American passengers are home. Or at least the ones involved in that deadly cruise ship outbreak are. They are under a microscope.
Seventeen days in. That’s how long some might stay. Or more.
The quarantine period stretches to 42 days. A special facility in Nebraska holds the majority. Another group is in Georgia. The isolation covers the virus’s incubation period—the time between exposure and the first shiver of fever. Brendan Jackson from the CDC called it out Monday. He noted that the Andes virus moves differently than most. It drags its feet. Symptoms take weeks to surface. This delays everything. It muddies the waters for contact tracers. They can’t see the chains of transmission because the links haven’t broken yet.

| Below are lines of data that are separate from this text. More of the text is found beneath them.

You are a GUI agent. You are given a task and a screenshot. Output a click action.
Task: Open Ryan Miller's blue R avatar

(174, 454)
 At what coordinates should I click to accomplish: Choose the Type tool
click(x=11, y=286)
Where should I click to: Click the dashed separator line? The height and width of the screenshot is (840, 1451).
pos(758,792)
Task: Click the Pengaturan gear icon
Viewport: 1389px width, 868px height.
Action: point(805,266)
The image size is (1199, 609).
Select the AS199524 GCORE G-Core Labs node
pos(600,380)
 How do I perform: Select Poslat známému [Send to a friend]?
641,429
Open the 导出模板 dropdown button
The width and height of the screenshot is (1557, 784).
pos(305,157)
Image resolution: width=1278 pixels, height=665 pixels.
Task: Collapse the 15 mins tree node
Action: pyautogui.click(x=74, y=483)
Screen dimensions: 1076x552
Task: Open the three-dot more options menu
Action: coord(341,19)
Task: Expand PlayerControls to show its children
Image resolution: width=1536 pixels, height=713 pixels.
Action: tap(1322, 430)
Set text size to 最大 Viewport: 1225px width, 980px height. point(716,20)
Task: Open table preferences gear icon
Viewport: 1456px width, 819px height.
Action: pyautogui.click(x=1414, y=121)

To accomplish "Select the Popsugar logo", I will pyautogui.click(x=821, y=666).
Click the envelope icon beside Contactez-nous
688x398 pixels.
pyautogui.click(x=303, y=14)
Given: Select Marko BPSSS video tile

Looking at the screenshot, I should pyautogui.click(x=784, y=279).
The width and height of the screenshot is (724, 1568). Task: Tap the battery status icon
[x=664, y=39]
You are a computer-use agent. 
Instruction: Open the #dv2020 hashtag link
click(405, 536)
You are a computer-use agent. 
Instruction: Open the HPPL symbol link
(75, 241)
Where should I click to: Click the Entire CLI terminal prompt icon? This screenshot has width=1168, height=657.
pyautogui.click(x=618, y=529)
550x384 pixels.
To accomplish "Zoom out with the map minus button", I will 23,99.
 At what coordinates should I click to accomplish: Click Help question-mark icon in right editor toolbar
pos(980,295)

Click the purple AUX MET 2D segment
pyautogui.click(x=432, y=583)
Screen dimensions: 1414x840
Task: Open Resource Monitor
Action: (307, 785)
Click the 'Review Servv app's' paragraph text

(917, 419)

Three passengers died during that 147-person voyage near the Canary Islands. Eleven cases total now. At least one of the repatriated passengers tested positive back in the US. The rest wait.
They won’t stay locked up if they feel fine.
Department of Health and Human Services officials laid out the plan at Nebraska’s medical center. Stay asymptomatic? Go home. Monitor yourself. The rules shift slightly for those two moved to Atlanta. One is sick. The other is just along for the ride as a spouse. Seven more returned early on April 24—before anyone knew there was a problem. They are home in Arizona, California, Texas, and elsewhere. State health departments are watching.
The general public isn’t in immediate danger. But “low risk” isn’t a guarantee. It’s just where we stand right now.
The Slow Burn
Hantaviruses aren’t all the same.
Daniel Pastula, who studies neuroinfectious diseases at Colorado Anschutz, says the timeline varies. Greg Mertz at the University of New Mexico has been tracking this specific virus since the 1990s. The range? Four to 42 days. Most people feel sick around weeks two to four. Seven weeks is possible. But rare.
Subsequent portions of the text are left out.